Frank Jacobitz, PhD, Named Engineering Spotlight Award Recipient

Blazing a trail of prestigious accolades and accomplishments, Dr. Frank Jacobitz has been making history at the University of San Diego since his arrival in 2003. He was USD’s first Mechanical Engineering faculty member, serving as an associate professor for six years. In 2009, he was promoted to full professor. Along the way, Dr. Jacobitz was also USD’s first Mechanical Engineering Coordinator, the equivalent to Department Chair — a term that remained in effect until the engineering department became the Shiley-Marcos School of Engineering.

Before joining USD, Dr. Jacobitz earned both his MS and PhD at UC San Diego. He worked as a grad student at UCSD for five years, and then was hired at UC Riverside where he spent the next five years working as an assistant professor of Mechanical Engineering.

In his move to USD, he was drawn to the balance the university offered.

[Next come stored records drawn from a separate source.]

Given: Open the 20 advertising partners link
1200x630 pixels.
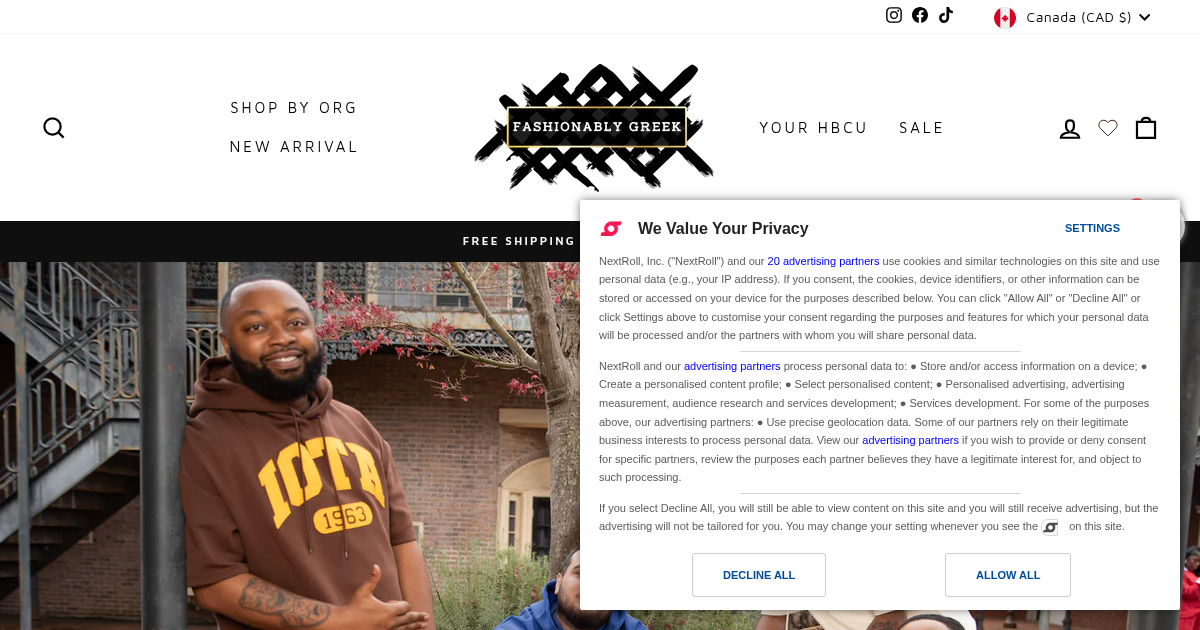Looking at the screenshot, I should pyautogui.click(x=823, y=261).
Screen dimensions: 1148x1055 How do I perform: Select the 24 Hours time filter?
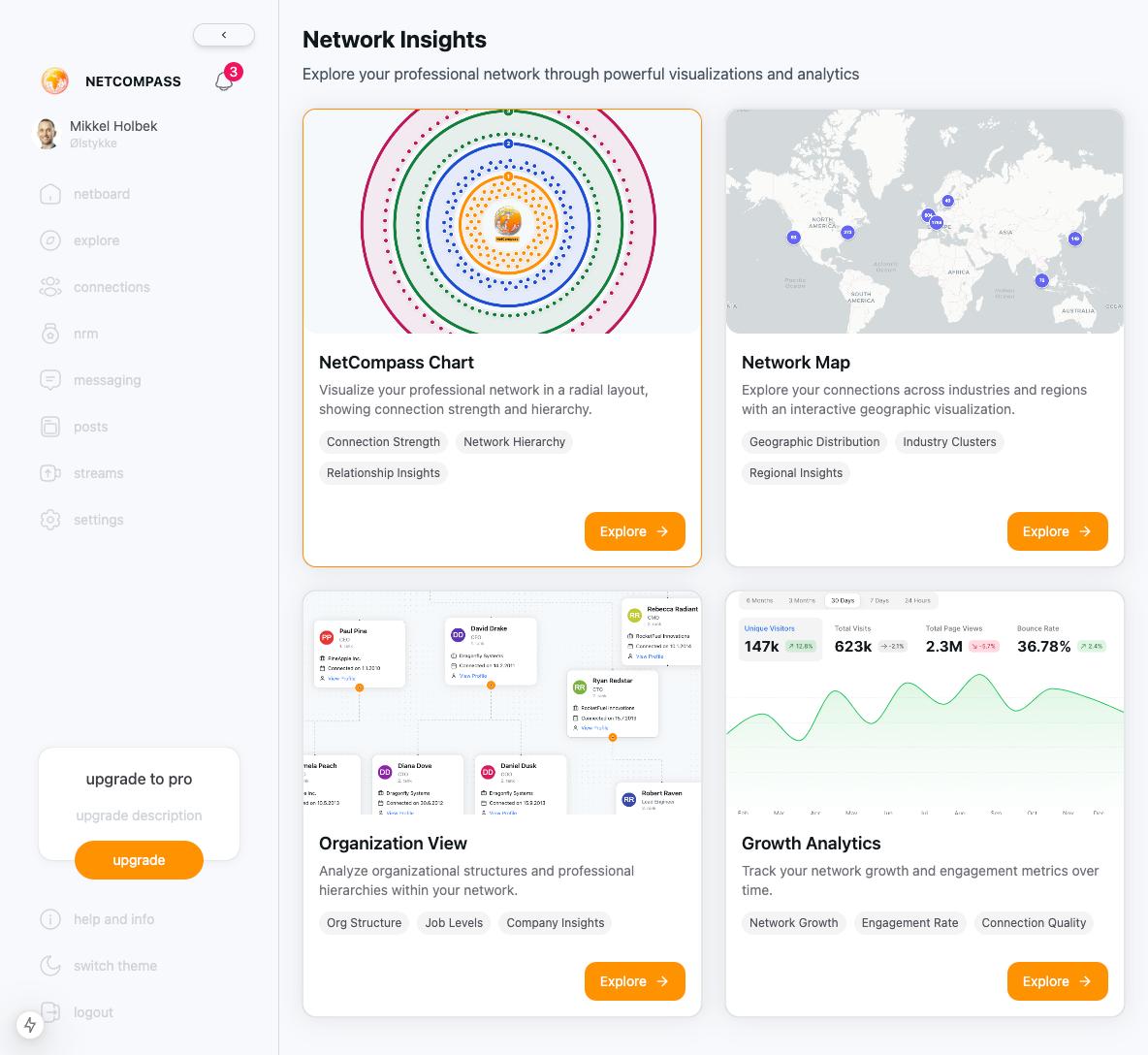[x=915, y=600]
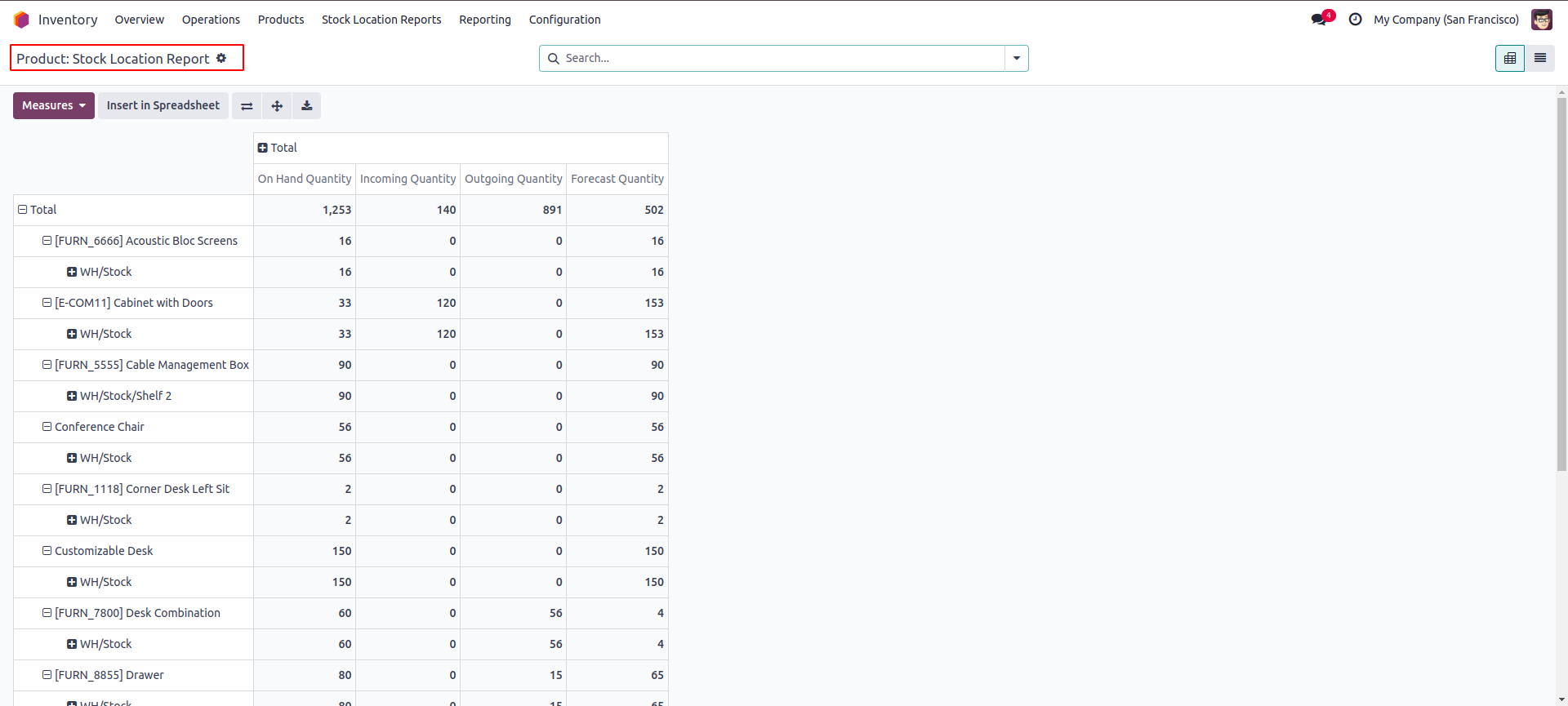Open the Configuration menu
1568x706 pixels.
pyautogui.click(x=564, y=20)
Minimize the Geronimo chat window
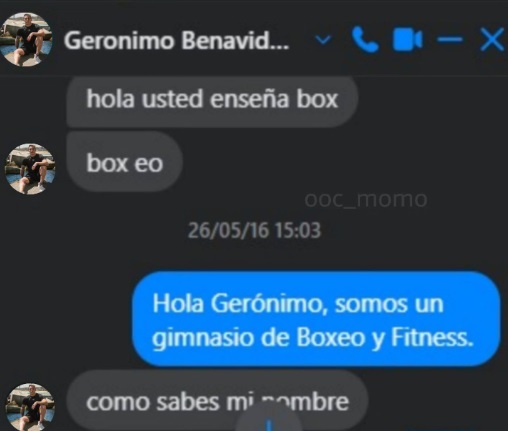The image size is (508, 431). click(450, 40)
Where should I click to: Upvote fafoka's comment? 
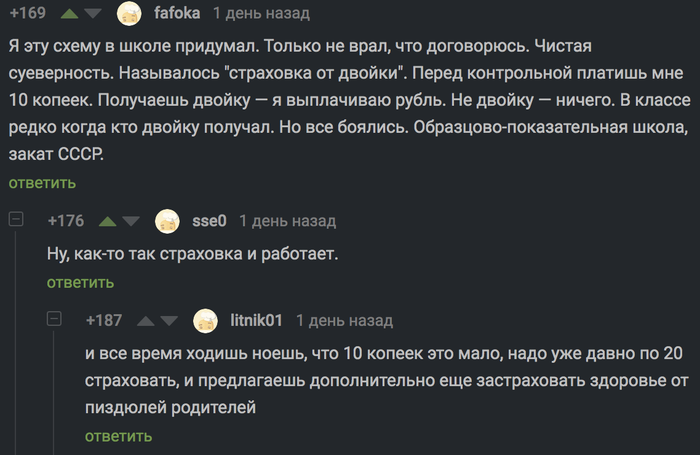pos(69,14)
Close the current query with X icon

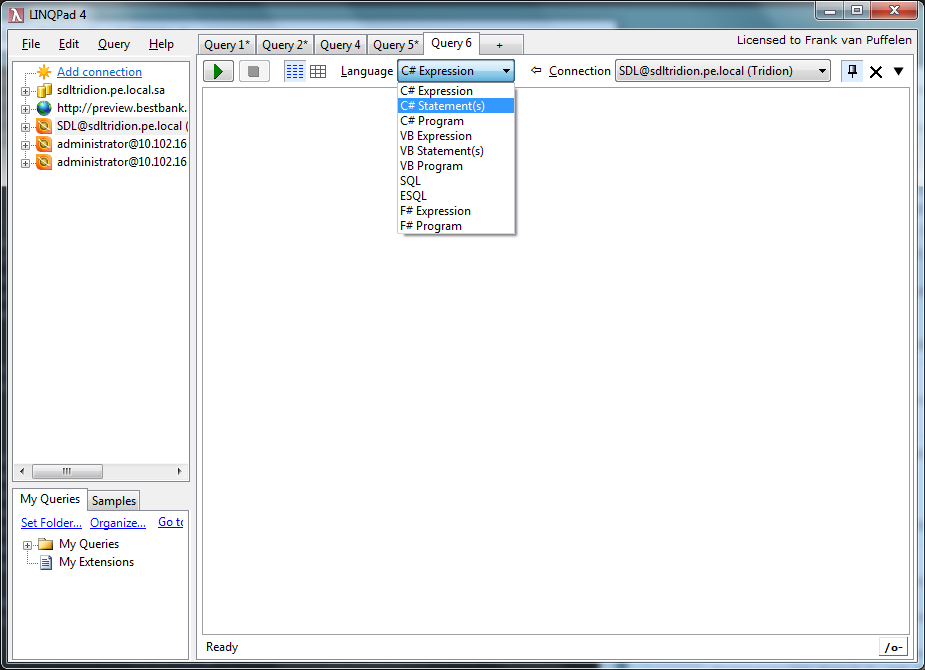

“When you consider a career in academia, you prepare for scholarship work and not teaching. I realized that I really liked the teaching aspect,” Jacobitz explains. “Though I was happy at UC Riverside because of the diversity and number of first-generation students, I was seeking a greater emphasis on teaching with a good balance of research and was able to find that at USD.”

Connecting with students and creating a comprehensive learning environment is important to Dr. Jacobitz.

“Interaction with students, both teaching and project work, give me great satisfaction,” Jacobitz says. “Right now I work with five groups of students on various projects and that is a lot of fun.”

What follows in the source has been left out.